Yvonne Brehmer is leading the new Otto Hahn Group on Associative Memory in Old Age at the Max Planck Institute for Human Development in Berlin. The group’s webpage is now online.
The Max Planck Society supports the establishment of three Otto Hahn groups each year to help promising young scientists take the next step in their independent research careers. Funding is provided for three years; an additional two years of funding is possible.

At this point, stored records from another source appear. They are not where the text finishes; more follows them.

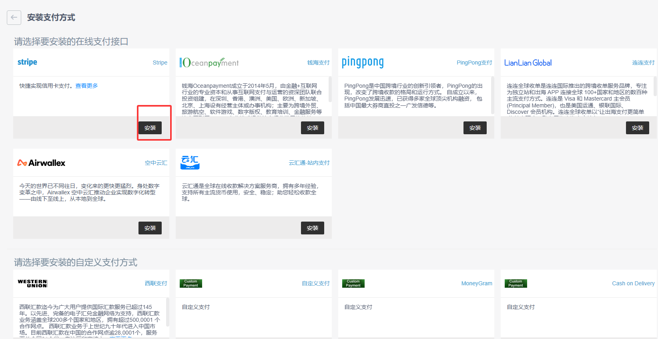Click the MoneyGram Custom Payment badge
658x339 pixels.
[353, 283]
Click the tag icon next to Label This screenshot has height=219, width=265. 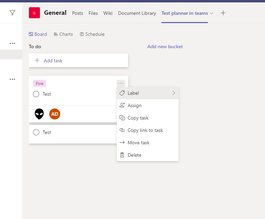click(x=122, y=93)

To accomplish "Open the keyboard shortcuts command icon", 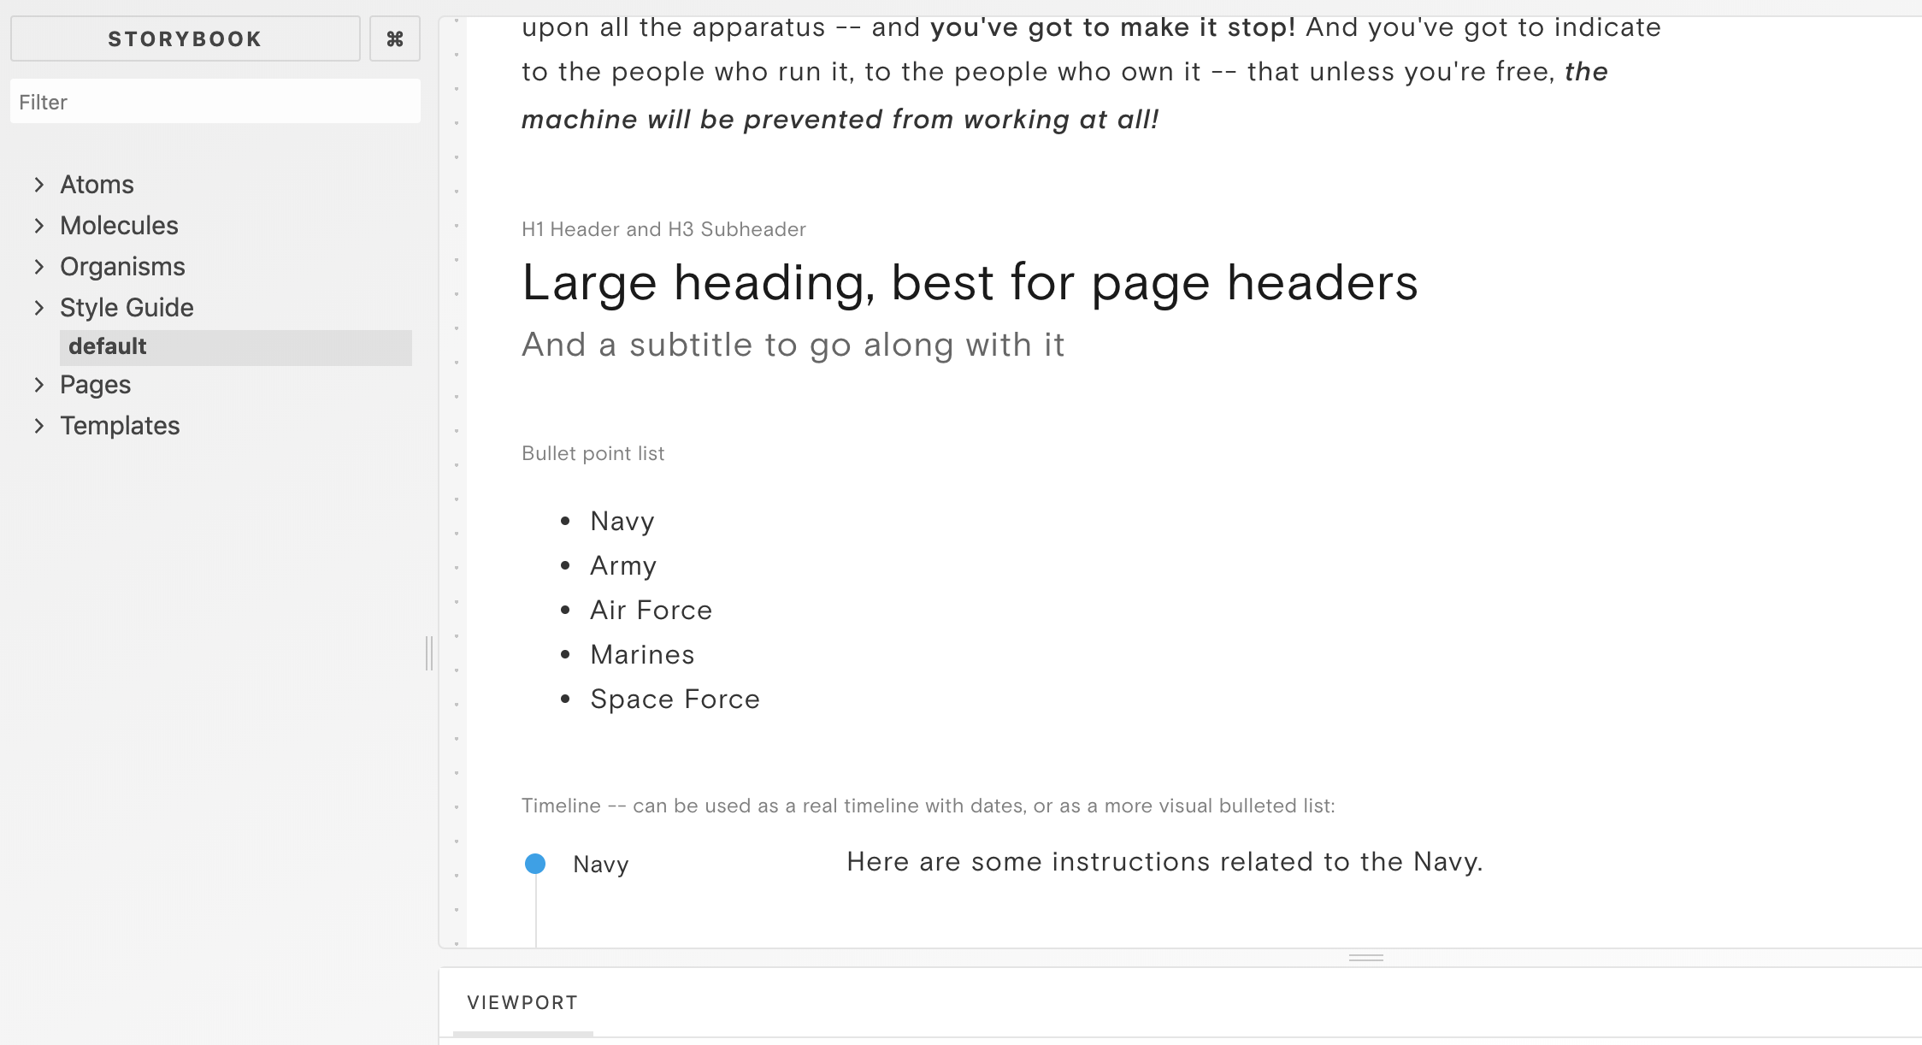I will (394, 38).
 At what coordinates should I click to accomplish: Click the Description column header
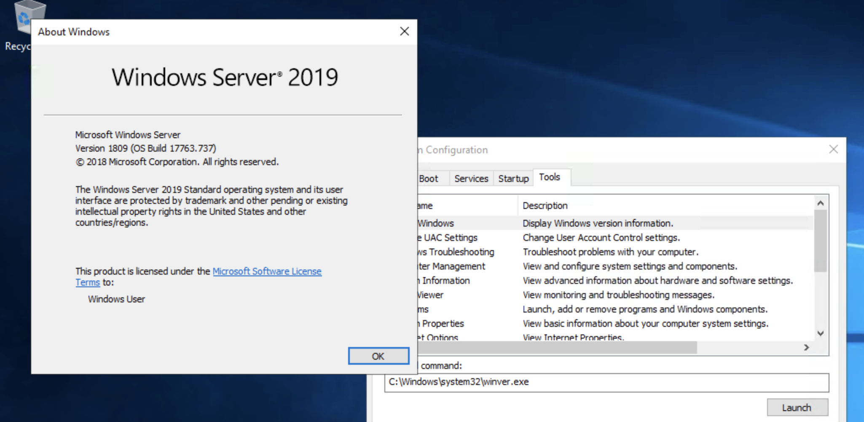click(545, 206)
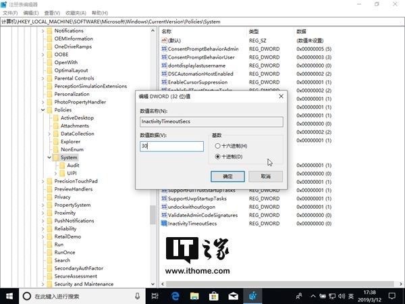Select the decimal radio button
The width and height of the screenshot is (405, 304).
click(x=217, y=157)
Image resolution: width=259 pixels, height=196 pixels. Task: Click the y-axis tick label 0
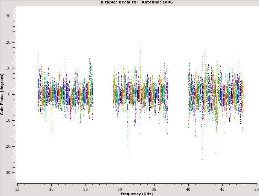(x=9, y=94)
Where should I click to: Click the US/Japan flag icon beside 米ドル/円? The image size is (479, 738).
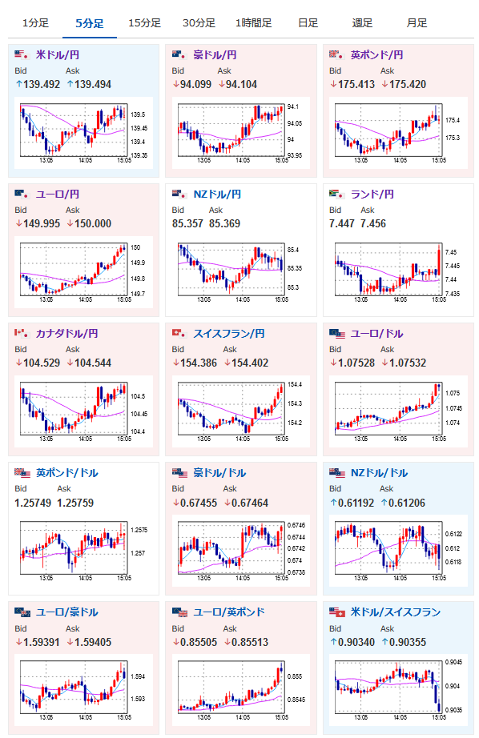point(22,54)
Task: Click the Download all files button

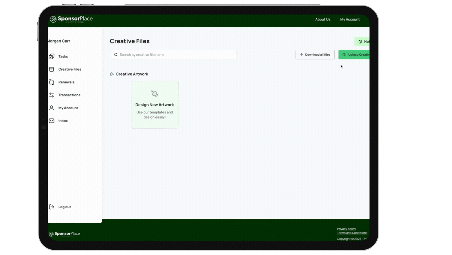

The main goal of the group is to further knowledge about differences between older individuals’ memory for associative information, such as remembering the name that goes with a face or the place a car is parked. Dr. Brehmer and her group want to know why some older adults are quite good at remembering associative information, whereas others are not; the reasons for these differences; and whether a good memory for associative information is related to successful aging. The group’s research questions are:
- Which cognitive, social, health, and lifestyle factors contribute to between-person differences in remembering associative information among older adults?
- Is it possible to identify genetic markers of these differences?
- Are there structural brain differences between older adults with proficient associative memory and those with marked impairments?
- Compared with older adults who have problems with associative memory, do older adults who perform well (a) perform more similarly to younger adults and (b) have brain structure more similar to younger adults?
In their studies, Dr. Brehmer and her group will use data from the Swedish SNAC-K Project that is carried out by the Aging Research Center, Karolinska Insitutet, Stockholm.